The administration asks Congress, which will have to write new laws for the plan to work, to fill some of the biggest holes in the existing structure. Systemically important financial institutions, whether or not they are banks in the old-fashioned sense, should be more tightly regulated by the Federal Reserve, says Mr Obama.

In addition, a new intervention regime should cover all such firms, modelled on the scheme run by the Federal Deposit Insurance Corporation for ordinary banks, says the plan. The idea is to wind up a failing bank early and in an orderly way, rather than facing the choice of bailing it out or letting it collapse and maybe drag others down with it.

The administration is right: these are big and necessary changes. But the details are vague. How exactly the tighter regulation of these “tier one financial holding companies” will work – what their capital and liquidity requirements will be, for instance – is for further study. Firms in this category will pay a regulatory surcharge, as they should. And the plan seems to favour counter-cyclical capital requirements too, which would brake lending growth in credit booms. Again this is right; again there are no specific proposals.

The plan calls for tighter regulation of securities markets. It proposes, for instance, that issuers of credit-risk securities should retain a share of the risk. It wants many over-the-counter derivatives to be traded on exchanges, which is safer, and proposes to bring “all OTC derivatives and asset-backed securities into a coherent and co-ordinated regulatory framework”. Quite right.

But what about Fannie Mae and Freddie Mac, the vast “government sponsored enterprises” that were instrumental in stoking the subprime boom? The plan bravely calls for a “wide-ranging initiative to develop recommendations”.

What about the credit-rating agencies, and the measurement of risk for regulatory purposes more generally? There is no point in telling financial institutions to set aside more capital if they are free to pump up their risks at the same time. The plan is thin. It wants better regulation of the rating agencies. Who doesn’t? But what would better regulation of the agencies look like? That needs further study.

“The financial crisis highlighted the problems associated with compensation structures that do not take into consideration risk and firms’ goals over the longer term,” says the plan. Indeed it did. The report says little on what to do about it, and next to nothing about wider bank corporate governance.

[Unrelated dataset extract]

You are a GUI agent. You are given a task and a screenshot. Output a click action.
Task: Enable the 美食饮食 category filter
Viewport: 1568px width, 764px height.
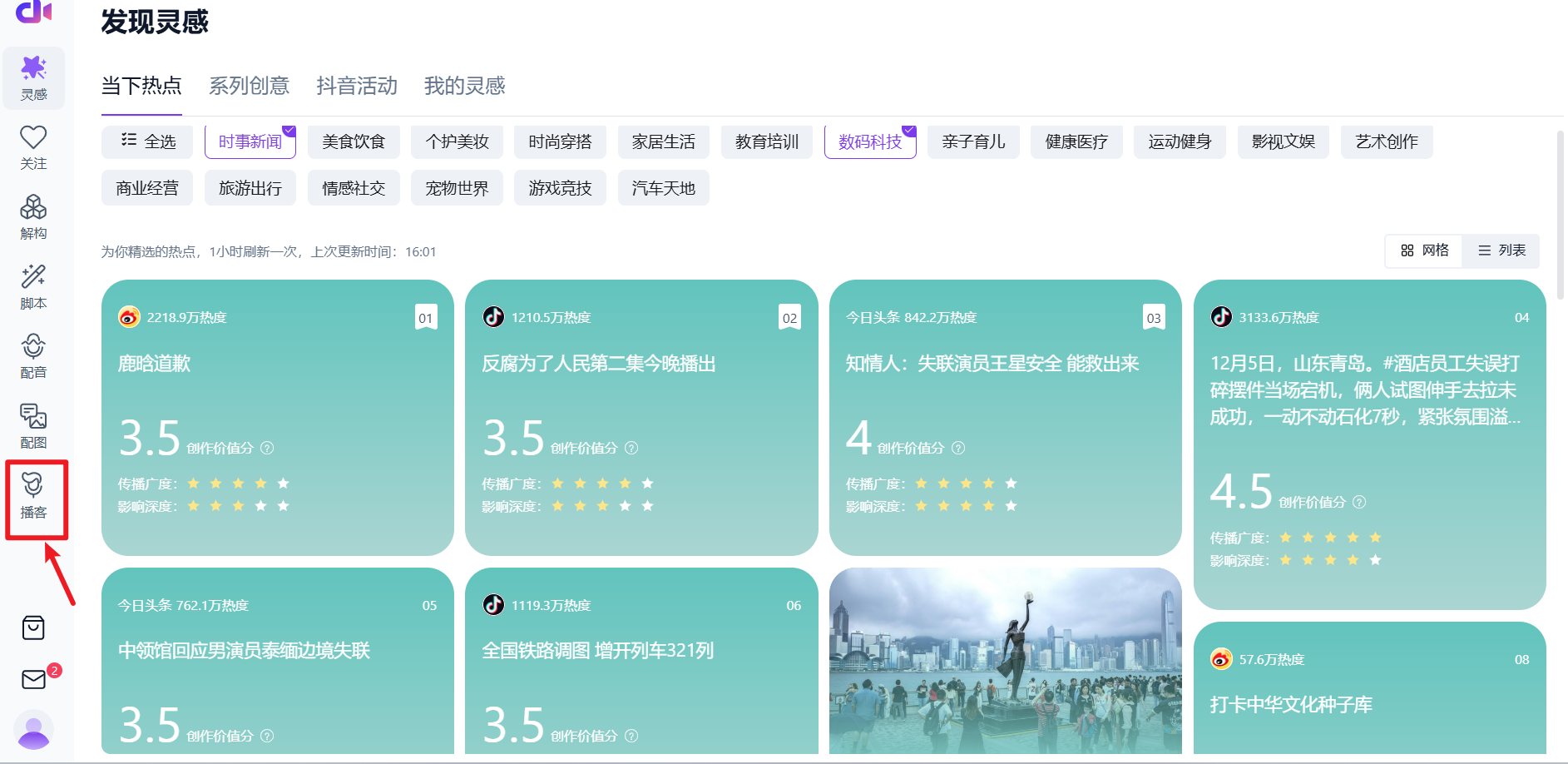click(353, 141)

Fair-value accounting? Further review.

These are all complicated issues, and wide consultation is doubtless required to design the rules. So in a way it is unfair to complain about loose ends. It would be easier to feel that way if the administration had got things right at the organisational level. Unfortunately it has not. Perhaps the biggest disappointment in the plan is that it fails to address the bewildering complexity of the regulatory apparatus.

Unlikely as it may seem, the plan suggests a net increase in regulatory agencies. In the US, this requires real ingenuity. Recognising the issue of “jurisdictional disputes among regulators” – a problem that is going to get worse under these plans – it calls for a new Financial Services Oversight Council, chaired by the Treasury. This would advise the Fed on which firms should be regarded as systemically significant, and “facilitate information sharing and co-ordination”. Regulation by committee, atop a system of overlapping agencies unsure of their responsibilities, with financial firms still free to shop around for a regulator they like, does not inspire.

Crucially, it also militates against effective international co-ordination. Aside from poor oversight of the shadow banking system and the system-wide failure to account properly for risk, the biggest weakness in the existing regulatory scheme has been lack of cross-border co-operation by national regulators. The more complicated the domestic regulatory structure, the harder it will be for US regulators to work with their counterparts abroad.

Why no effort to streamline the structure? The answer seems to be that Congress would object. A simpler organisation chart would strip its oversight committees of responsibility, and their members of influence. The White House apparently regards this as too much to ask. On health reform, the administration has given control of the entire project to Congress. On financial regulation, it is still trying to direct the policy – but from the outset within limits that respect the legislature’s preferences, however ill advised. That is a pity.